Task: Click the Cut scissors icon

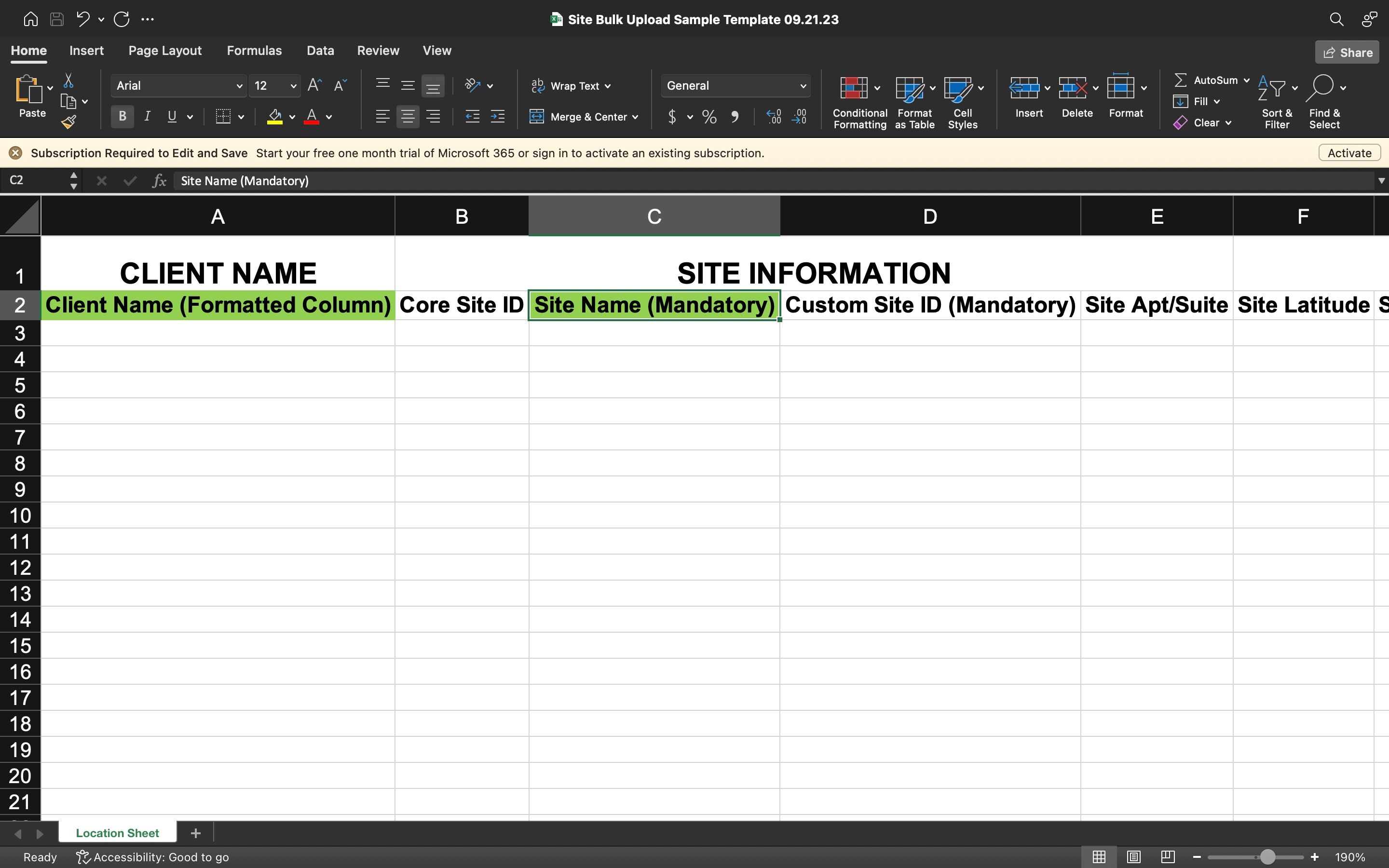Action: [68, 81]
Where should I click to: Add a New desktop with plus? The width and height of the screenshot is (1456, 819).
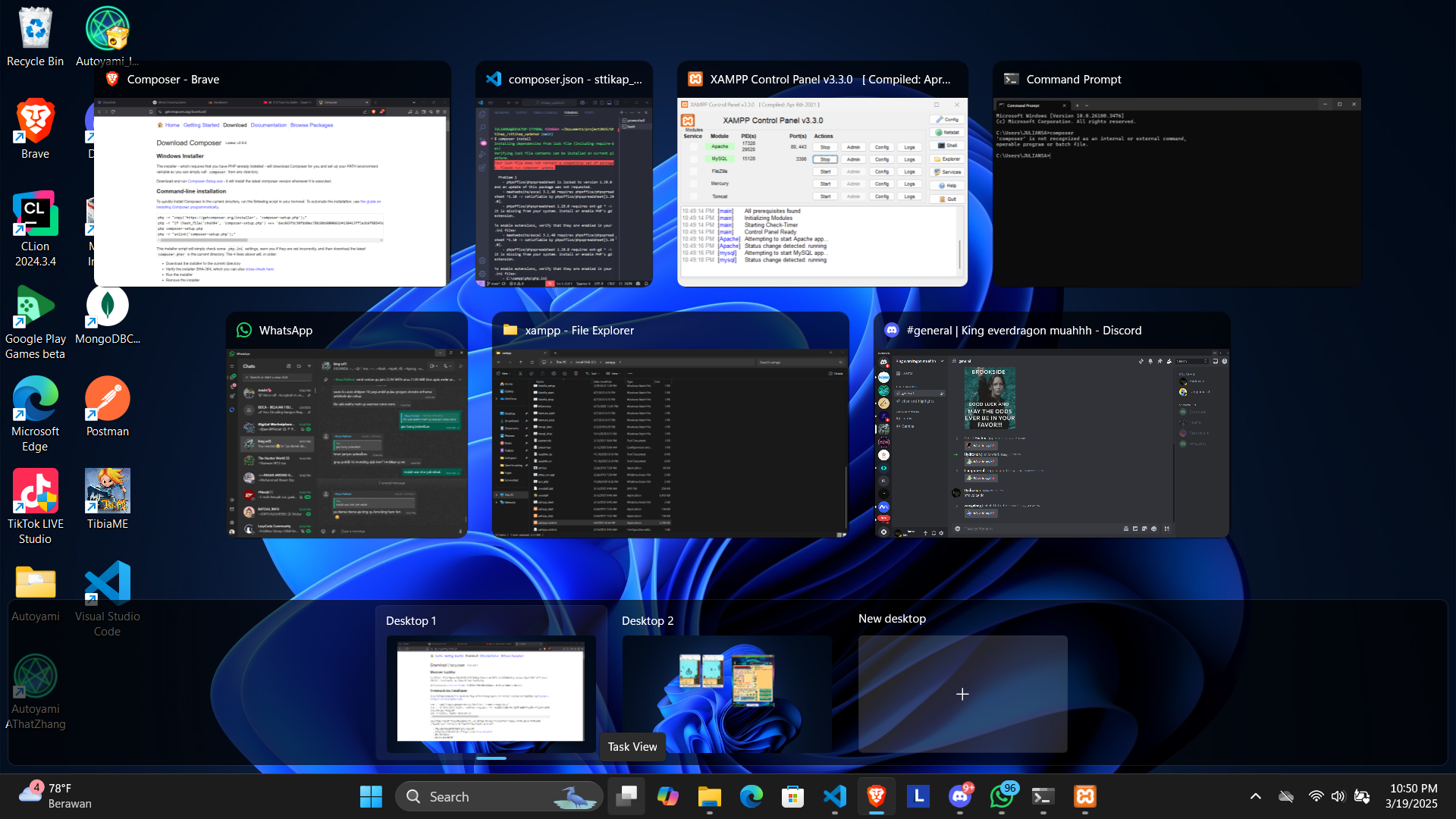962,694
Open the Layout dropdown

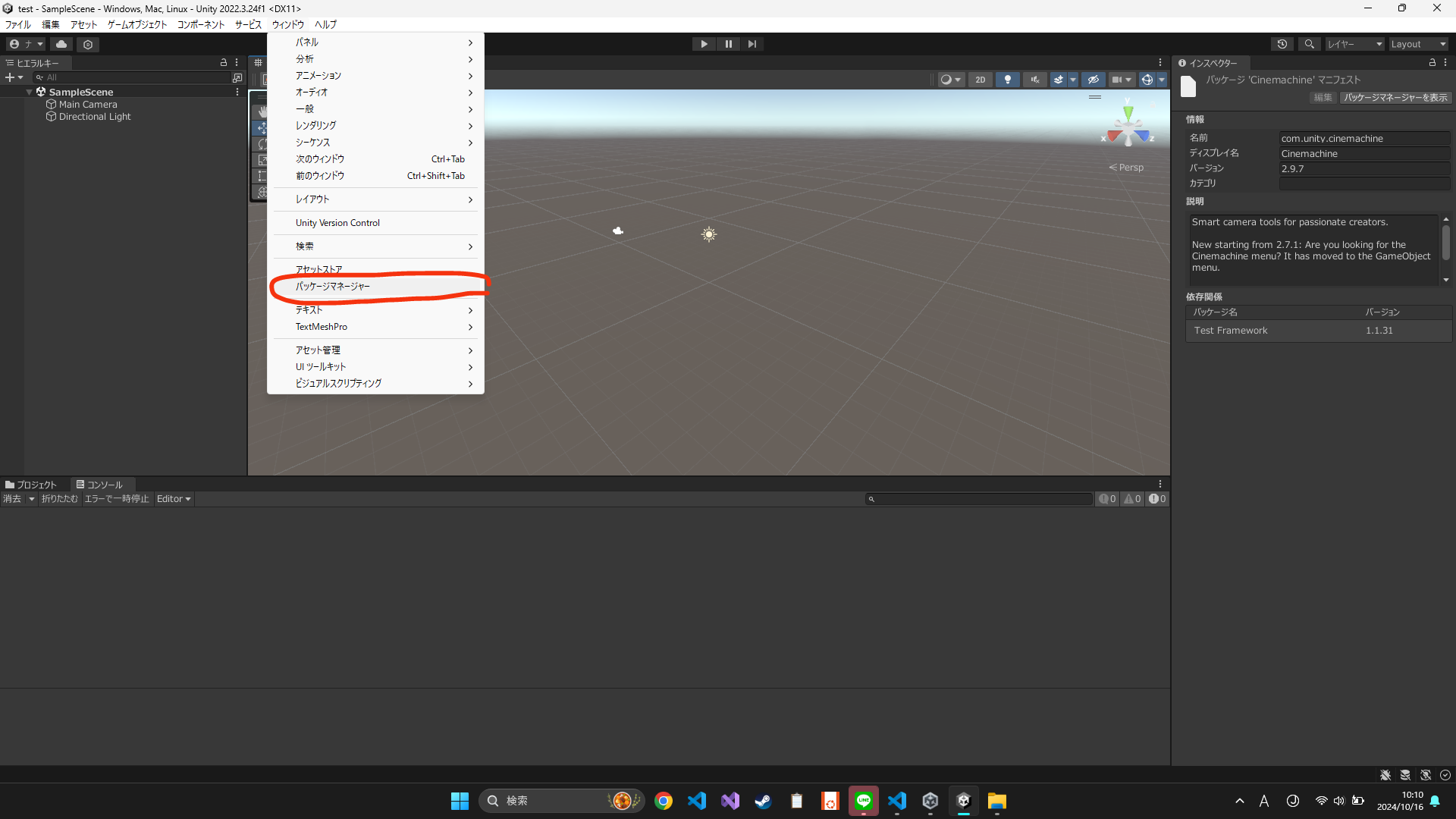[x=1417, y=44]
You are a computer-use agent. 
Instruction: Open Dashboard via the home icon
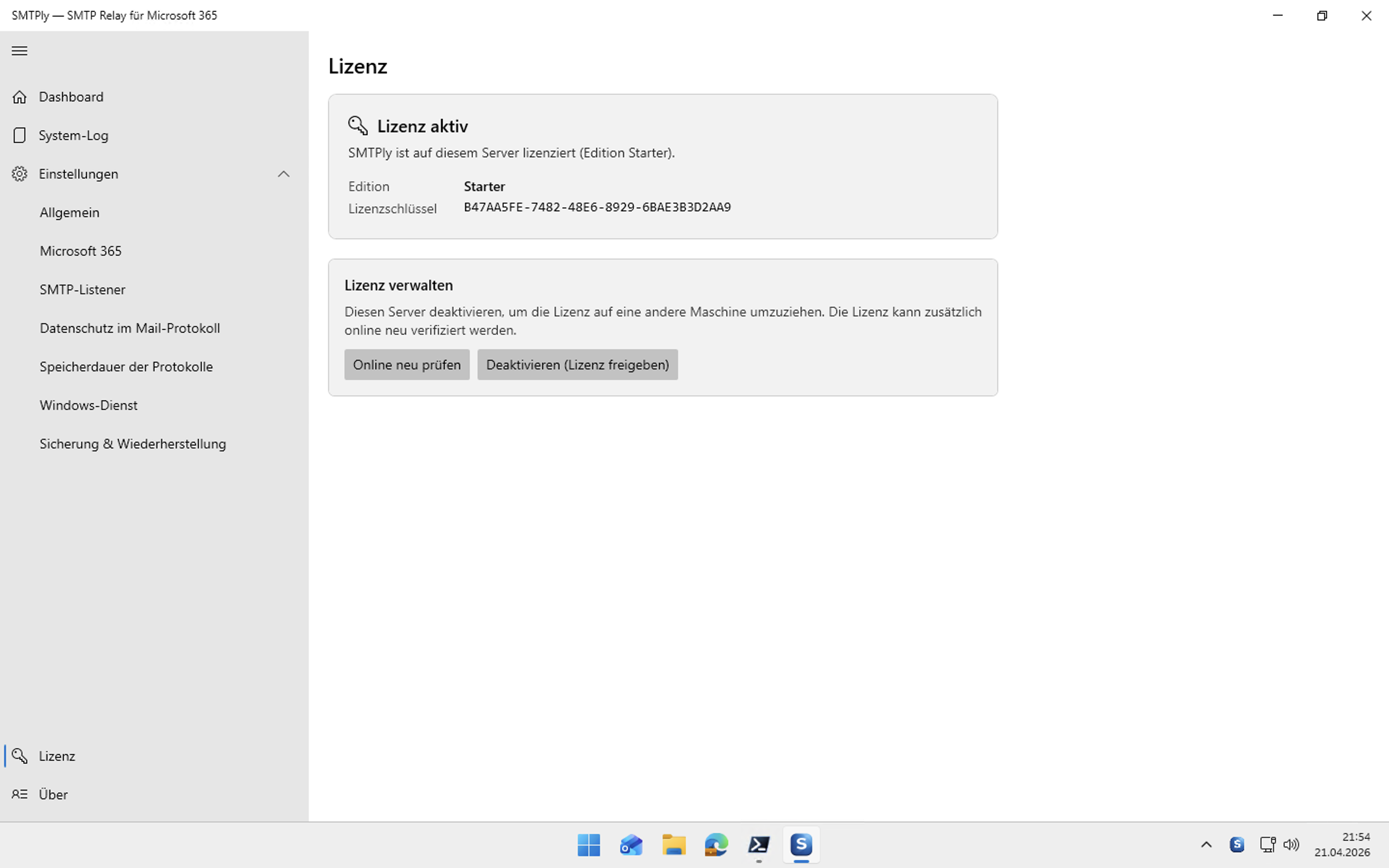19,97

◆ ◆ ◆

» **WORK REQUIRED**
Word for word, set down each record shown above, omitting the pictures.

» **TASK ANSWER**
Task: Click the Cut scissors icon

Action: [68, 81]
Where should I click to: Add a New desktop with plus? The width and height of the screenshot is (1456, 819).
962,694
Open the Layout dropdown

[x=1417, y=44]
You are a computer-use agent. 
Instruction: Open Dashboard via the home icon
19,97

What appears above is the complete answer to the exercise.